"A la vida es necesario brindarle la elevación exquisita, la rebelión del brazo y de la mente" Severino Di Giovanni.

lunes, 14 de marzo de 2011

Y vino la revuelta de la imaginación y mató al tedio del cotidiano. ¡Can Vies se queda!.


En una ciudad como Carcelona donde desde la entrada del Estado español en la U.E. en 1986 (¿o debería decir 1984?) ha ido emergiendo una política especulativa adaptada a las necesidades del empresario y que en detrimento del resto ha convertido gran parte de la ciudad en un paraíso del post-moderno, la iniciativa autónoma no se corresponde con su proyecto de futuro. Inmobiliarias desahucian familias enteras en barrios abandonados a su suerte dentro de todo el espectáculo capitalista de sus asquerosos centros comerciales, sus fórums internacionales y locales de diseño con cartelitos de neón que transmiten el mensaje de la cultura del consumo: "¡Compra para ser alguien!".

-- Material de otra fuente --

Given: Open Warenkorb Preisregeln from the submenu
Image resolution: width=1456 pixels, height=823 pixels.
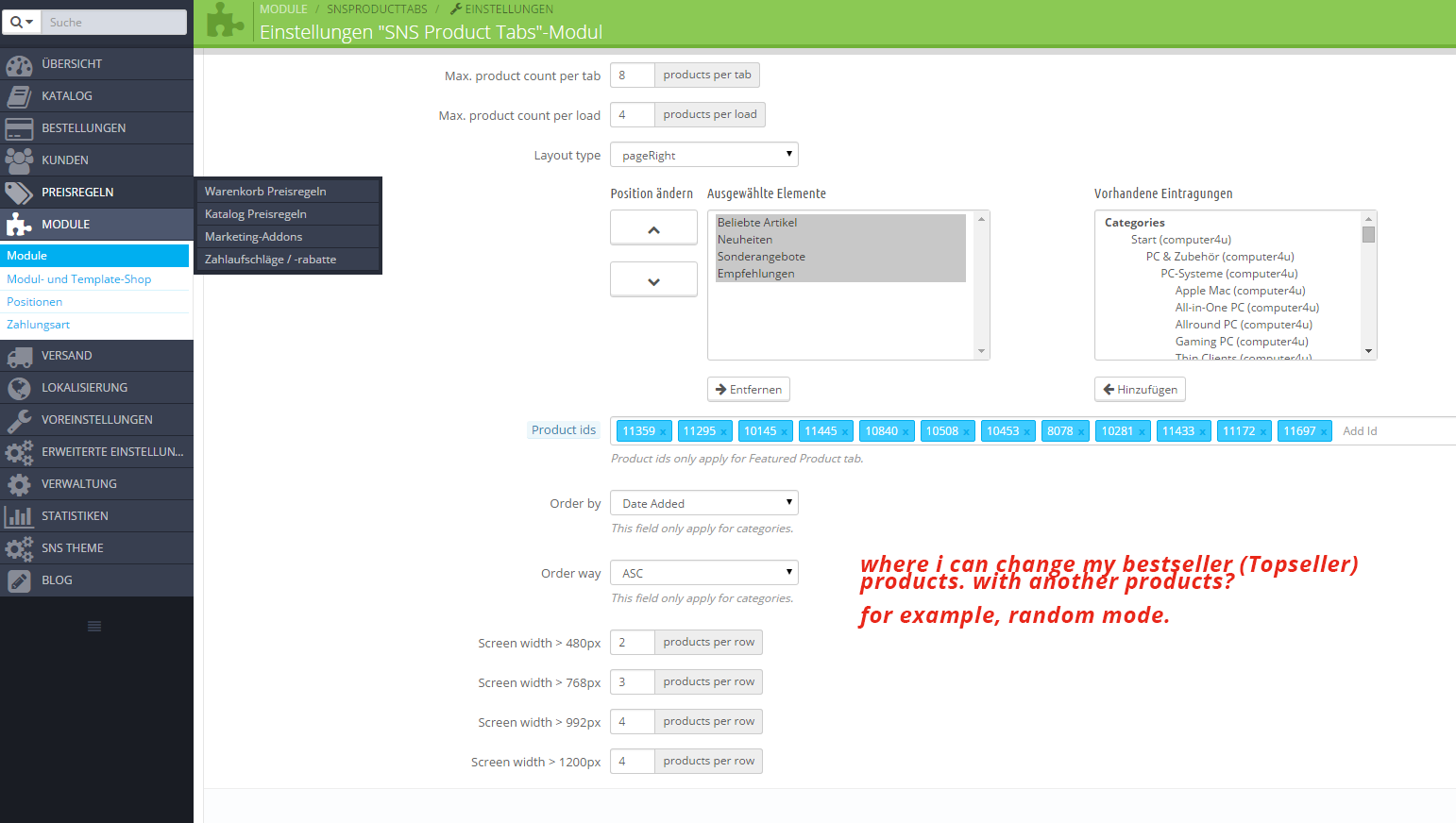Looking at the screenshot, I should [265, 192].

A pesar de ello y de manera paralela al impulso y respaldo institucional de las lógicas de mercado neoliberales se define en la ciudad desde aquel histórico Cine Princesa un movimiento contracultural que se ha visto materializado en varios centros sociales okupados y colectivos de toda índole. 

Es en el marco de esta resistencia a las estructuras capitalistas donde surge el Can Vies, un espacio horizontal, dinámico y asambleario donde poder experimentar con nuevas formas de vivir, de soñar y de luchar, donde poder estrechar lazos en todos los frentes posibles que nos permitan elaborar, compartir y visibilizar un discurso político coherente que sirva de práctica contra el poder y sus absurdas relaciones de dominación.

Os comentaba a comienzos del mes pasado que el espacio se encontraba amenazado y la última demanda interpuesta por el ayuntamiento de Barcelona y la empresa constructora fue que el edificio estorbaba en el desarrollo de las obras de la estación de Mercat Nou así como el cubrimiento de sus respectivas vías. Pero claro, según planos del propio ayuntamiento las obras ya llevan terminadas varios meses y el edificio no obstaculiza en absoluto el proyecto de sus vías. A pesar de esto, lxs querellantes continuaron con la denuncia lo que dejó entrever sus intenciones.

Lo que se pretende con esas excusas de las obras es acabar con un espacio que durante 14 años de okupación se ha convertido en una parte del barrio a la que gente de todos los estratos sociales y edades acude a actividades o a colaborar. ¿Por qué el poder quiere terminar con Can Vies?, porque ese lugar representa todo lo que esxs bastardxs de maletín y corbata temen. La ilusión, la imaginación, la igualdad, la individualidad por encima de la masa y la colectividad por encima del egoísmo, el altruísmo y sobre todo, la vida como una expresión de ruptura con su artificial paradigma de existencia muerta, drogadxs con consumo y novedades plastificadas.

Con todo esto, el pasado viernes 11 de Marzo varixs activistas del centro afrontaron un juicio para determinar si se procedía al desalojo y derribo del edificio o no. Finalmente y tras estudiar la situación, se ha decidido que el centro no molesta en absoluto a las obras y por ahora, ¡Can Vies se queda en el barrio!.

La noticia no podía ser mejor recibida ya que ahora, si quieren desalojar, tendrán que inventarse otra excusa e iniciar un nuevo proceso, con lo que todavía queda okupación para rato en Sants. Desde aquí enviar mi más sincera enhorabuena a lxs compañerxs del centro.

En los próximos días intentaré publicar por aquí el comunicado de la asamblea del espacio.
Can Vies existe y resiste, viva la okupación.